WHAT NEEDS TO BE DONE: Search the listing below, and show each line that includes the word "toolbar".

RECORDS SHOWN:

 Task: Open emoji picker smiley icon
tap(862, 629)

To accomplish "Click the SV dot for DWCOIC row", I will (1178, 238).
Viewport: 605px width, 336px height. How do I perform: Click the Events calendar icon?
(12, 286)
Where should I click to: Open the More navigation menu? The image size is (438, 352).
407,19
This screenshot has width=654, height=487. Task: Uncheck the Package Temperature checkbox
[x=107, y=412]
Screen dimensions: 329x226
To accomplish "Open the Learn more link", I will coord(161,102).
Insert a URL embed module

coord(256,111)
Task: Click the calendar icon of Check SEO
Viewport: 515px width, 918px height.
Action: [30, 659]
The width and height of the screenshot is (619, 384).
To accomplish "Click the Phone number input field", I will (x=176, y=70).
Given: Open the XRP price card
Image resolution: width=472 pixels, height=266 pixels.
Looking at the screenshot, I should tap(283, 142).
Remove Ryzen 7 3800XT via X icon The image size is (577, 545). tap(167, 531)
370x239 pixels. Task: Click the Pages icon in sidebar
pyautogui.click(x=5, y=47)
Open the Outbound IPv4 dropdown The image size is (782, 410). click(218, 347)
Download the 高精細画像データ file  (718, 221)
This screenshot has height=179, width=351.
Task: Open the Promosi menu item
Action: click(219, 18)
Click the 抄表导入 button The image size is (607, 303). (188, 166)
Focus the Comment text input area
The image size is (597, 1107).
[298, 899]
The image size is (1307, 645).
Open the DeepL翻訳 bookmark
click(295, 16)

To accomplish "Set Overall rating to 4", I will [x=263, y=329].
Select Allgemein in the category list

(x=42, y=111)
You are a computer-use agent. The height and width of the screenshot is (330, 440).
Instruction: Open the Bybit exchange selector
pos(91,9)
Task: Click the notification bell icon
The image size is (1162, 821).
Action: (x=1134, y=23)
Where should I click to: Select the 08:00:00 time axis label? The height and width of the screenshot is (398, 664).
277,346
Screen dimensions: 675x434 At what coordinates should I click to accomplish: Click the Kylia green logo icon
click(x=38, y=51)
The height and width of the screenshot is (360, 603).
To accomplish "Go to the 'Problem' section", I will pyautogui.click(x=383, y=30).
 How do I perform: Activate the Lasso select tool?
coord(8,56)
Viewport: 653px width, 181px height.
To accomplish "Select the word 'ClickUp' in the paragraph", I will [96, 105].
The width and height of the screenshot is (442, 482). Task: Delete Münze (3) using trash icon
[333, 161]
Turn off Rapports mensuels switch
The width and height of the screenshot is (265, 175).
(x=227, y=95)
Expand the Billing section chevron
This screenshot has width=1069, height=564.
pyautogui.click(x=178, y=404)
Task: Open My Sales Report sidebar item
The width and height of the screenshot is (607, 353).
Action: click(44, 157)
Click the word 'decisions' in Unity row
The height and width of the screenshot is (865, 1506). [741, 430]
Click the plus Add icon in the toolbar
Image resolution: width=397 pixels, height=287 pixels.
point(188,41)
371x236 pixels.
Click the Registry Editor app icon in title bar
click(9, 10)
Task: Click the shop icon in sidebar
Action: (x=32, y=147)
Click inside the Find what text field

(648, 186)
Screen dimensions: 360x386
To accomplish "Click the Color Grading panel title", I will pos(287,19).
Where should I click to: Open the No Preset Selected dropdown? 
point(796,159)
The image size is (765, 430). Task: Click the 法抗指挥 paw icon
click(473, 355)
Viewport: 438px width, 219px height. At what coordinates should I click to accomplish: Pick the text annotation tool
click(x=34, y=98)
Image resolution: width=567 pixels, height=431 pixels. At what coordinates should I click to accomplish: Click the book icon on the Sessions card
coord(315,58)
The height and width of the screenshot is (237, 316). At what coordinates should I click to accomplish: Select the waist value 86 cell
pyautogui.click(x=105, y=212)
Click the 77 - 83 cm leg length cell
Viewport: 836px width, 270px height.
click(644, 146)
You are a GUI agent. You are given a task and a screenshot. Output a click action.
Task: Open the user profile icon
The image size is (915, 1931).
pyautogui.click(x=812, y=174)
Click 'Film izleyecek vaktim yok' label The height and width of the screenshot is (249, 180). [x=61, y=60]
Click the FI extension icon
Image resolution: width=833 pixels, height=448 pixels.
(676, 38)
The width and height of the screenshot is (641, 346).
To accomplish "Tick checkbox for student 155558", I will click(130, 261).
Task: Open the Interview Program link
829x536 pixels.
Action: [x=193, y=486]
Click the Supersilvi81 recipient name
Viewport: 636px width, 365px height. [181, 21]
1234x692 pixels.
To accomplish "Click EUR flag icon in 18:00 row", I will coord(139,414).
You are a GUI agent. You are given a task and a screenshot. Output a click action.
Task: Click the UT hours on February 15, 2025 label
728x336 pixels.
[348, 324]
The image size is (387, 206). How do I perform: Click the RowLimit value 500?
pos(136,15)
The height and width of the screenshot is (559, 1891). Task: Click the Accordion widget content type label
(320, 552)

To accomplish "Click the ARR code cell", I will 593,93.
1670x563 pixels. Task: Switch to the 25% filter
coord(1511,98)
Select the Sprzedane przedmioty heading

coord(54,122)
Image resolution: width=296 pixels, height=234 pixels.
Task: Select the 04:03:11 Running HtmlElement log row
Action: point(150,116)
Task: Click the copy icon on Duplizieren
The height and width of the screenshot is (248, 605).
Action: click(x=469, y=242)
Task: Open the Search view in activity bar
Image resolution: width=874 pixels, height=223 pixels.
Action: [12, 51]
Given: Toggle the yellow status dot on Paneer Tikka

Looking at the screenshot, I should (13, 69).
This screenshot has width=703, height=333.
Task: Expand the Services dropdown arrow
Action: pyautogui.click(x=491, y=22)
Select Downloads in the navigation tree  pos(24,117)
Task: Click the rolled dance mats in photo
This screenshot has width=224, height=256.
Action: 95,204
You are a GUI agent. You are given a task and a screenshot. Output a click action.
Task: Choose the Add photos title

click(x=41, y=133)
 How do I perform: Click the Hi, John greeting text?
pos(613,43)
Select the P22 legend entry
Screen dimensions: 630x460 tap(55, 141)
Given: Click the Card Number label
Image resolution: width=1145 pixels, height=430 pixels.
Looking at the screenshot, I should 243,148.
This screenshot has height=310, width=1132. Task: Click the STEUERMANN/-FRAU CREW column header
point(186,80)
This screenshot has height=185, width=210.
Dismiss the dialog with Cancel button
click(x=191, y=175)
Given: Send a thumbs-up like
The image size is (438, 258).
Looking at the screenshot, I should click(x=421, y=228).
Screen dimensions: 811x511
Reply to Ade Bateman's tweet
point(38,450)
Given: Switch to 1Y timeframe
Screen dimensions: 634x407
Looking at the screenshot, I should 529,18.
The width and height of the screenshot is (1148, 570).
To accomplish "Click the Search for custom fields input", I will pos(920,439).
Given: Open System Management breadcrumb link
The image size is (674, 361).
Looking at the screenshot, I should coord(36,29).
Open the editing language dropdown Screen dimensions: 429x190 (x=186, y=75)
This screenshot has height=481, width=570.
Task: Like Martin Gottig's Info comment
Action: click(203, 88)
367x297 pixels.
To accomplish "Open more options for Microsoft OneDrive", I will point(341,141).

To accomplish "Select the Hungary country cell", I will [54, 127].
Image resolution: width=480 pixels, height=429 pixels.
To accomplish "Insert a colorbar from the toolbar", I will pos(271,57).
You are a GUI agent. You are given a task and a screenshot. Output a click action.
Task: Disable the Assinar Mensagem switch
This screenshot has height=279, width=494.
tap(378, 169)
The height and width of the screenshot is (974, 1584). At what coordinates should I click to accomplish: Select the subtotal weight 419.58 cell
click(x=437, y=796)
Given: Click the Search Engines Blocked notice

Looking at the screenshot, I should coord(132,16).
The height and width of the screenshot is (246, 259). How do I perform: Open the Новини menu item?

SOLVED PROBLEM:
Click the plus Add icon in the toolbar
To accomplish "Insert a colorbar from the toolbar", I will pos(271,57).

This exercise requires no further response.